Your task: Repeat exactly, and only, the lines of the entries below from the one with "This screenshot has height=980, width=1206." through the one with "Given: Click the info icon beside Gateway", both ends included.

Excerpts from a dataset
________
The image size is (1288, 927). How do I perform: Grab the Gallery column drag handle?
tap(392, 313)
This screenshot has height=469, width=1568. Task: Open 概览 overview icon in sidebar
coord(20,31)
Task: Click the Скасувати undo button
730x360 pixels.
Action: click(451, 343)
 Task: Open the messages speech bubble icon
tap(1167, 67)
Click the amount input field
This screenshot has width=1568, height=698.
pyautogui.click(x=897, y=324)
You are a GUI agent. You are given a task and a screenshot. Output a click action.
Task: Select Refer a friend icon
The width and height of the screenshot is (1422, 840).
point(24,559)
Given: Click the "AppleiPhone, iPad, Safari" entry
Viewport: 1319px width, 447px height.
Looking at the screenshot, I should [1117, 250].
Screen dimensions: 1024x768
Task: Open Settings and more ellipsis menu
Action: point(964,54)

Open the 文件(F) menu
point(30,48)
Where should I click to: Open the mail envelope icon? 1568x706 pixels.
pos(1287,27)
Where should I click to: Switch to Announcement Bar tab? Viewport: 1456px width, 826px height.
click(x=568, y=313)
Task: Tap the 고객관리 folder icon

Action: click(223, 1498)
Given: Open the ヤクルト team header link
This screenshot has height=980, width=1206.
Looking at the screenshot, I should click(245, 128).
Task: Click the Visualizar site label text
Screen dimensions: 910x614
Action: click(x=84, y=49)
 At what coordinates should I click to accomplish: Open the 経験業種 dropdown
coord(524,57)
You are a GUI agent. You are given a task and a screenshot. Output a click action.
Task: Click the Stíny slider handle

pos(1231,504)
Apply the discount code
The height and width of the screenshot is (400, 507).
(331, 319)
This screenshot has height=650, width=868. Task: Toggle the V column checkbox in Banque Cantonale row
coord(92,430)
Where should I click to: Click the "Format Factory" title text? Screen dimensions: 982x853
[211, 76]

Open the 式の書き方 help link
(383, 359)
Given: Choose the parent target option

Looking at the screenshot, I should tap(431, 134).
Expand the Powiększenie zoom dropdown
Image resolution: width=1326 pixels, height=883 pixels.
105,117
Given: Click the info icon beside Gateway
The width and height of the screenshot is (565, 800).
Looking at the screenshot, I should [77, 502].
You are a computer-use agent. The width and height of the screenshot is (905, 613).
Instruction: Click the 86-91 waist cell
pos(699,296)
________
Finished exercise:
This screenshot has height=980, width=1206.
Looking at the screenshot, I should click(245, 128).
Task: Click the Visualizar site label text
Screen dimensions: 910x614
Action: click(x=84, y=49)
 At what coordinates should I click to accomplish: Open the 経験業種 dropdown
coord(524,57)
You are a GUI agent. You are given a task and a screenshot. Output a click action.
Task: Click the Stíny slider handle

pos(1231,504)
Apply the discount code
The height and width of the screenshot is (400, 507).
(331, 319)
This screenshot has height=650, width=868. Task: Toggle the V column checkbox in Banque Cantonale row
coord(92,430)
Where should I click to: Click the "Format Factory" title text? Screen dimensions: 982x853
[211, 76]

Open the 式の書き方 help link
(383, 359)
Given: Choose the parent target option

Looking at the screenshot, I should tap(431, 134).
Expand the Powiększenie zoom dropdown
Image resolution: width=1326 pixels, height=883 pixels.
105,117
Given: Click the info icon beside Gateway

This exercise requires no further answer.